Fatjon Bunjaku

Personal information
- Full name: Fatjon Bunjaku
- Date of birth: 14 October 2003
- Place of birth: Samadrexhë, Kosovo
- Date of death: 7 June 2026 (aged 22)
- Place of death: Pristina, Kosovo
- Height: 1.80 m (5 ft 11 in)
- Position: Forward

Youth career
- 0000–2018: El Clasico Football School
- 2018–2020: Trepça

Senior career*
- Years: Team / Apps / (Gls)
- 2020–2022: Trepça
- 2022: Zmaj Makarska / 11 / (5)
- 2022–2023: Trepça
- 2023: Phoenix Banjë / 26 / (14)
- 2023–2024: Liria Prizren / 16 / (0)
- 2024: Gjilani / 13 / (0)
- 2024–2025: Malisheva / 29 / (5)
- 2025–2026: AF Elbasani / 28 / (3)

International career
- 2021: Kosovo U19 / 3 / (0)
- 2024: Kosovo U21 / 4 / (0)

= Fatjon Bunjaku =

Kosovar footballer (2003–2026)

Fatjon Bunjaku (14 October 2003 – 7 June 2026) was a Kosovar professional footballer who played as a forward.

==Club career==
===Liria Prizren===
On 13 June 2023, Bunjaku joined Kosovo Superleague side Liria Prizren. His debut with Liria Prizren came two months later against Ballkani after coming on as a substitute at 60th minute in place of Aprocius Petrus.

===Gjilani===
On 17 January 2024, Bunjaku joined Kosovo Superleague side Gjilani and received squad number 8. His debut with Gjilani came seventeen days later in the 2023–24 Kosovar Cup round of 16 against Prishtina after coming on as a substitute at 85th minute in place of Elvedin Herić. Seven days after debut, he made his league debut in a 1–1 away draw against Fushë Kosova after coming on as a substitute at 73rd minute in place of Edi Baša.

===Malisheva===
On 24 June 2024, Bunjaku joined Kosovo Superleague side Malisheva. His debut with Malisheva came seventeen days later in the 2024–25 UEFA Conference League first qualifying round against Budućnost Podgorica after coming on as a substitute at 79th minute in place of Ronald Sobowale. About a month after debut, Bunjaku scored his first goal for Malisheva in his third appearance for the club in a 1–1 home draw over Ferizaj in Kosovo Superleague.

===AF Elbasani===
On 26 July 2025, Bunjaku joined Albanian Kategoria Superiore side AF Elbasani. AF Elbasani reportedly paid a €50,000 transfer fee. His debut with AF Elbasani came on 23 August against Flamurtari after coming on as a substitute at 76th minute in place of José Gomes.

==International career==
===Under-19===
On 30 September 2021, Bunjaku was named as part of the Kosovo U19 squad for UEFA Euro 2022 qualifications. His debut with Kosovo U19 came six days later in the match against Norway U19 after being named in the starting line-up.

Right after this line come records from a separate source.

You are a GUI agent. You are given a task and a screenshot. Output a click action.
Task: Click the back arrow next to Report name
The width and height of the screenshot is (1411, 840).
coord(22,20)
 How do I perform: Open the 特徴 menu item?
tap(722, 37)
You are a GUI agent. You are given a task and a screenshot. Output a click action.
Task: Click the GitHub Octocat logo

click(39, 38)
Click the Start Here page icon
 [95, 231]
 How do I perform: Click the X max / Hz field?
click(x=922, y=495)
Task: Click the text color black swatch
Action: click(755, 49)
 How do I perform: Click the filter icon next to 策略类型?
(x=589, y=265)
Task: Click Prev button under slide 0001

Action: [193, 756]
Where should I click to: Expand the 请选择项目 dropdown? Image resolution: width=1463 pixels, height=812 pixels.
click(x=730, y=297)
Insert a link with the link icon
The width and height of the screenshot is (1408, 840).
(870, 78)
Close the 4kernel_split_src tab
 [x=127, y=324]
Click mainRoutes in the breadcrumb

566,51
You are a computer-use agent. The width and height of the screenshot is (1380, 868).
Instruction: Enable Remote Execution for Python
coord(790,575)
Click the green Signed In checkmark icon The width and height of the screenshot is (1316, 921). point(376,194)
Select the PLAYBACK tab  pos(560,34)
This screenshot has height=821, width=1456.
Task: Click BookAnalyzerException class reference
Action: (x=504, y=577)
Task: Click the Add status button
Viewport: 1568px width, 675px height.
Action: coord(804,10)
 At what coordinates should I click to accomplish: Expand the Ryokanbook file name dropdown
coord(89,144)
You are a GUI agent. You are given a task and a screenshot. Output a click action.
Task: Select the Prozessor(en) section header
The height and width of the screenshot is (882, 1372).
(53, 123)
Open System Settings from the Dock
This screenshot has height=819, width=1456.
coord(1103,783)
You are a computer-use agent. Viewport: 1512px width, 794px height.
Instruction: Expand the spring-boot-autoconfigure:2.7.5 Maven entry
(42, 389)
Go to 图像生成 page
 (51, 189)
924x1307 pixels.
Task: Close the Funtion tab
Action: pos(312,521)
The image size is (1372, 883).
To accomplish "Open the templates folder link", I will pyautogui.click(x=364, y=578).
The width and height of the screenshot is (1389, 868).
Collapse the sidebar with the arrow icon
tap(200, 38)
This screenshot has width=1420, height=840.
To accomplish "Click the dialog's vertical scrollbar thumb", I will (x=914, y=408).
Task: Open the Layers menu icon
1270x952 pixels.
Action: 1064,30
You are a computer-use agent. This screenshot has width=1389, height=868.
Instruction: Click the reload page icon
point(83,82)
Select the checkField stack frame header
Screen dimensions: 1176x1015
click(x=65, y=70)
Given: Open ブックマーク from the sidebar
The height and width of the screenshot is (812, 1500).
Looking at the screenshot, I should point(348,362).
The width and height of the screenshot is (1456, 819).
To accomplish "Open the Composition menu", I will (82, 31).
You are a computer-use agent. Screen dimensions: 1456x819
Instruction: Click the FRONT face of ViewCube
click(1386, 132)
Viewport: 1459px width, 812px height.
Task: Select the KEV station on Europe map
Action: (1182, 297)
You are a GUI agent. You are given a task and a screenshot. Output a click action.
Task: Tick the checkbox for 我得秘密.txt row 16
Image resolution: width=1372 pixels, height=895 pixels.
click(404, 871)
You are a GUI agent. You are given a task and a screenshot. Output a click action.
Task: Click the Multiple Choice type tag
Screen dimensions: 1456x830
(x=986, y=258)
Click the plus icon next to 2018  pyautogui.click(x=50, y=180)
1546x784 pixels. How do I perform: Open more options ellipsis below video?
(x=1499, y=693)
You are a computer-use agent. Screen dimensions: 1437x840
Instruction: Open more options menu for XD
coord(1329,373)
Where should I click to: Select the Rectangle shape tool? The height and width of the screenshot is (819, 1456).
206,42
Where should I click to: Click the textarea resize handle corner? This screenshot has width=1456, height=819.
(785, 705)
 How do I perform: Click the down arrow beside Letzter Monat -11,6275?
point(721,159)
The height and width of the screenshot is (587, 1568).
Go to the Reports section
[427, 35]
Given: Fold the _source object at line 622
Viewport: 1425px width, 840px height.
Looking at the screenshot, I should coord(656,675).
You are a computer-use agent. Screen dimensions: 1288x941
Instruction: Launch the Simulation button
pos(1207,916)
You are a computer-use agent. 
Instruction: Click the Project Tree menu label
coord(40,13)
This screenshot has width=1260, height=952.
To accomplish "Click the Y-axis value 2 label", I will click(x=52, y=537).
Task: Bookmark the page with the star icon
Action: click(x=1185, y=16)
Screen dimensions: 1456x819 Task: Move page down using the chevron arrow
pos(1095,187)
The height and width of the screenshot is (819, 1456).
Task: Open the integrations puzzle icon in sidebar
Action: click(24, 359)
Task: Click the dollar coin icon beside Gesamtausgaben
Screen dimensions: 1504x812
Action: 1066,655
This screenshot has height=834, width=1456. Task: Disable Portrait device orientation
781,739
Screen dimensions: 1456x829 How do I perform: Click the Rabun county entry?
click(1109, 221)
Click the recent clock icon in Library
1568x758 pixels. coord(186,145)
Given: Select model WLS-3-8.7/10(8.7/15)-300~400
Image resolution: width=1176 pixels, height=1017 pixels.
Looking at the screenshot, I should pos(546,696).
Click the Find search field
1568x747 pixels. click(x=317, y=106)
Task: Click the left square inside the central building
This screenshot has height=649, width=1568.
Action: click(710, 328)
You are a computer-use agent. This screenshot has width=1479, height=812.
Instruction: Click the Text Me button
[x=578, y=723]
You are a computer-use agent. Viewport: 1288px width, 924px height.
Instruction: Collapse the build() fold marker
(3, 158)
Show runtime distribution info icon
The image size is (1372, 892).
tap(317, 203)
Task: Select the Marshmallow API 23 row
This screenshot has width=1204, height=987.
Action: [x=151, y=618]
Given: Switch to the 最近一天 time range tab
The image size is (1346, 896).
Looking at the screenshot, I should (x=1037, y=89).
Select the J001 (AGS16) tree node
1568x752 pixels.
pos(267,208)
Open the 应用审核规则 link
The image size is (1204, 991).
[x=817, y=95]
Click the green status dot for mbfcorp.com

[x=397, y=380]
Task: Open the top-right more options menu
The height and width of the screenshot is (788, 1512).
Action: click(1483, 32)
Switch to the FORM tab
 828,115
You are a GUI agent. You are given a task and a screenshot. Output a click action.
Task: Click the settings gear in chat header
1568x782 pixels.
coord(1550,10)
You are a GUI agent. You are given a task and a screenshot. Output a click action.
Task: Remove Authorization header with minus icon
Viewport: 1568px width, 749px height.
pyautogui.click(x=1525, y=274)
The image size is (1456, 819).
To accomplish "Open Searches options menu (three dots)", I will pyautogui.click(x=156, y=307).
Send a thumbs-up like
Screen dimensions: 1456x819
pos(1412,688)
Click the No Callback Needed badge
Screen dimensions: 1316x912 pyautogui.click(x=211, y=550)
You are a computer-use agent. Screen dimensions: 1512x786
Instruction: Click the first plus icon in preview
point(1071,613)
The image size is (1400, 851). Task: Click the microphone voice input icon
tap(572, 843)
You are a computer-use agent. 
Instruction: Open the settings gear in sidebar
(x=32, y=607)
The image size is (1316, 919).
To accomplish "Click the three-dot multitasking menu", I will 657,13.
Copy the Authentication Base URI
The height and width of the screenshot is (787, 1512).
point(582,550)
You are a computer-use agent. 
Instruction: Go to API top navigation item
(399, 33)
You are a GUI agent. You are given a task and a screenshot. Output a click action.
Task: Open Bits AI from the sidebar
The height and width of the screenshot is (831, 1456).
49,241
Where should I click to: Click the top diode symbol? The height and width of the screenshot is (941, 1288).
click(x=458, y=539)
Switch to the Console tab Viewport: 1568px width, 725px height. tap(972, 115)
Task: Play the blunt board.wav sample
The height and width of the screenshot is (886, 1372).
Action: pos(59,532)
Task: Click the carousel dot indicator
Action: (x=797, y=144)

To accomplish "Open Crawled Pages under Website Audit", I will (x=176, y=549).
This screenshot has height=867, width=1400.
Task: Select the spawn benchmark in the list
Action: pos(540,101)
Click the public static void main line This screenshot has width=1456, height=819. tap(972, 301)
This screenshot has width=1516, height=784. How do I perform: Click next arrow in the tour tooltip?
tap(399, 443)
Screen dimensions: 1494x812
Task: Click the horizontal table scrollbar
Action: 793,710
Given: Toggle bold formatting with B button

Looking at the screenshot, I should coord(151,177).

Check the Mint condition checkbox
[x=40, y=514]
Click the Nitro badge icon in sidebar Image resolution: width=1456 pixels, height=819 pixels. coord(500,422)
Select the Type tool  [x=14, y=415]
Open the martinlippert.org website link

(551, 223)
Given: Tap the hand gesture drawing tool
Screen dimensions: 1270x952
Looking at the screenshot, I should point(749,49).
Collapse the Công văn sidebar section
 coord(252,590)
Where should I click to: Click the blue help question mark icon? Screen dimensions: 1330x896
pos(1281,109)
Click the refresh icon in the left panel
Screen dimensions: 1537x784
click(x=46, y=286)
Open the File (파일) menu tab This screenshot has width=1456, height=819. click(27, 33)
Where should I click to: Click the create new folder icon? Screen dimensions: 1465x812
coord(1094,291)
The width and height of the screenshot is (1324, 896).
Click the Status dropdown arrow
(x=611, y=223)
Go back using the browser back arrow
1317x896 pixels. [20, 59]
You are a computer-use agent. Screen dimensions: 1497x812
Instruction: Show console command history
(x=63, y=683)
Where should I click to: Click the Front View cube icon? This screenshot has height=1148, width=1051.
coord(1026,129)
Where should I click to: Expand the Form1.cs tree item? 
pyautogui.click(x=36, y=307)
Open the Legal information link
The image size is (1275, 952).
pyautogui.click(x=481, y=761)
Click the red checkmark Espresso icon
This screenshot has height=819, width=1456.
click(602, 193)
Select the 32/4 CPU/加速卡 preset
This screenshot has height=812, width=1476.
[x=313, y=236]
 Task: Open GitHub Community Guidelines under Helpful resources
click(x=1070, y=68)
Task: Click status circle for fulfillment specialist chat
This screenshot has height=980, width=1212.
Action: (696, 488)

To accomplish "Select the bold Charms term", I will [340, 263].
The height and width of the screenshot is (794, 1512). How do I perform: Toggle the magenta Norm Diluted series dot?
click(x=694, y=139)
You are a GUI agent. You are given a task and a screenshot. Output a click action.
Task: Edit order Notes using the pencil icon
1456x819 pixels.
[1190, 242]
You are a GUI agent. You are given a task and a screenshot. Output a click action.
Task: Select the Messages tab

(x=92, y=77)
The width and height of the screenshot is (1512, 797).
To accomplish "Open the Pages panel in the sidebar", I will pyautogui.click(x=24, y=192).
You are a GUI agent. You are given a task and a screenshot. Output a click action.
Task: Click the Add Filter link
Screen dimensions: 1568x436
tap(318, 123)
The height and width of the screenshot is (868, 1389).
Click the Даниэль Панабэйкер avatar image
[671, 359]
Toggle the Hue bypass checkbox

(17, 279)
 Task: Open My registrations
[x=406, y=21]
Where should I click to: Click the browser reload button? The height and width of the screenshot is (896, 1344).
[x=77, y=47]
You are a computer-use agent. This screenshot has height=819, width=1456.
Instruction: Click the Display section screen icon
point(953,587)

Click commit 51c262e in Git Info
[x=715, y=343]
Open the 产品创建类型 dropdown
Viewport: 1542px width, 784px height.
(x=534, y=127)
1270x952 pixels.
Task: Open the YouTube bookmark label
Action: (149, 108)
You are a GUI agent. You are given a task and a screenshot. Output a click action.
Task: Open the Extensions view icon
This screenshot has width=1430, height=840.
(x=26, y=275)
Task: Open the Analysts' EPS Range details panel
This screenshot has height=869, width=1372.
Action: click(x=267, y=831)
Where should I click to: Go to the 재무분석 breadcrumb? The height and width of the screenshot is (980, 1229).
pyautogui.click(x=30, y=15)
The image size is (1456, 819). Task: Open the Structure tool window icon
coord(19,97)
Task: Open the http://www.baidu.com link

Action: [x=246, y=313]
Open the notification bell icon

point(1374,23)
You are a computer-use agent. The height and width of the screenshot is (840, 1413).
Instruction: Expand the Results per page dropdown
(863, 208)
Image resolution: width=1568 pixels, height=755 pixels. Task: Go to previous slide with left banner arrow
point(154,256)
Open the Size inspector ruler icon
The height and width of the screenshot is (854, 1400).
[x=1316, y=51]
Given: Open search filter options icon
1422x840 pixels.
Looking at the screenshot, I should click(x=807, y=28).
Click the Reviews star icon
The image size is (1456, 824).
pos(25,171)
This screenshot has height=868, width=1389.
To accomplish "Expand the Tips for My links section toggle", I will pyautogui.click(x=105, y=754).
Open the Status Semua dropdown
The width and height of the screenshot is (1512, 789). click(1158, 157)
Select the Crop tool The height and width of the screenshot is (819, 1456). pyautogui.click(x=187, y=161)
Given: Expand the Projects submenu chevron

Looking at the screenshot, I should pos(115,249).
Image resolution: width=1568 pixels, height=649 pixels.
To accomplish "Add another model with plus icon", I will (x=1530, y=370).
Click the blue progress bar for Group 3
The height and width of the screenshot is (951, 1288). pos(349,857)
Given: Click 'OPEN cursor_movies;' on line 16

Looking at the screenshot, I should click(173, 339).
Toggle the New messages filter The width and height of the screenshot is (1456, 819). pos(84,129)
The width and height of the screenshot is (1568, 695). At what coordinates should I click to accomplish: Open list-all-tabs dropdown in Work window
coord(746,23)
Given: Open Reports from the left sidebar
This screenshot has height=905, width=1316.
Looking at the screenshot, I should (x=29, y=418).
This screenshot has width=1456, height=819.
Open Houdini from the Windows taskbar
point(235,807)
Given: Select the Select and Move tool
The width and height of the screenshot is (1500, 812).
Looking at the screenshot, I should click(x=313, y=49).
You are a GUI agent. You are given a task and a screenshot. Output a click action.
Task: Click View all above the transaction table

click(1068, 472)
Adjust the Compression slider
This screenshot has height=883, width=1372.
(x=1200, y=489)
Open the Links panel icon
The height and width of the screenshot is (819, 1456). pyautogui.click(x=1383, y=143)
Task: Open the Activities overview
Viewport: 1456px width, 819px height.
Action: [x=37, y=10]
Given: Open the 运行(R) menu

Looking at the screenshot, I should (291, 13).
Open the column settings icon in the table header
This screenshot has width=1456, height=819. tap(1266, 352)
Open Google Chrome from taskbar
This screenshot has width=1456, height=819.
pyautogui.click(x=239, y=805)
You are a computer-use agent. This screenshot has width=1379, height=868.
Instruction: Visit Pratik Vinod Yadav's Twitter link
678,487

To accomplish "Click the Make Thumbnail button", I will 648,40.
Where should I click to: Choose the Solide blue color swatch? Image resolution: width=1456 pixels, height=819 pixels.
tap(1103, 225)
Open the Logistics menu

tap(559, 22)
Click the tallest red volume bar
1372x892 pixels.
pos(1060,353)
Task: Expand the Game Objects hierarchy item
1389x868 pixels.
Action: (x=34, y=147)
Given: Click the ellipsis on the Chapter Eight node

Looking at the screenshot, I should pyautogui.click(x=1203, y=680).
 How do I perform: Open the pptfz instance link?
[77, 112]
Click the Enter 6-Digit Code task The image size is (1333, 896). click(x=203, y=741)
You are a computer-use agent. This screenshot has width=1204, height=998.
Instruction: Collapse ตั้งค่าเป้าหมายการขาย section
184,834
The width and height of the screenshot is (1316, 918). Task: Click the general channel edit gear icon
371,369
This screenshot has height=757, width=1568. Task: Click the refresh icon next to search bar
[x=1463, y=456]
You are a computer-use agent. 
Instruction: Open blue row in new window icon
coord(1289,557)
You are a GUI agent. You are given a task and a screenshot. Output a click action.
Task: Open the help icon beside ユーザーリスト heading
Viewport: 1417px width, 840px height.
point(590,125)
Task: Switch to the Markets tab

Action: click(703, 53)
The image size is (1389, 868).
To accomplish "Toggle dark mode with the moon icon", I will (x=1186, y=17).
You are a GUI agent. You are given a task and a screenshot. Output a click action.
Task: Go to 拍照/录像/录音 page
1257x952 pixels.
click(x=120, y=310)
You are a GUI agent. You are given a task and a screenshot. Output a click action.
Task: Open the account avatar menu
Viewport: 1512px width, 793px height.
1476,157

===Under-21 and training with seniors===
On 16 March 2024, Bunjaku received a call-up from Kosovo U21 for the UEFA Euro 2025 qualification match against Germany, and made his debut after being named in the starting line-up. On 9 January 2025, he received a call-up from Kosovo national senior team for a three-day training camp in Pristina.

==Death==
On 7 June 2026, Bunjaku died following a traffic collision near Maxhunaj, Kosovo. Bunjaku, who was driving the vehicle, and two passengers were injured and transported for medical treatment. He died from his injuries at the University Clinical Center of Kosovo in Pristina, at age 22. An investigation into the circumstances of the collision was launched by the Regional Traffic Unit.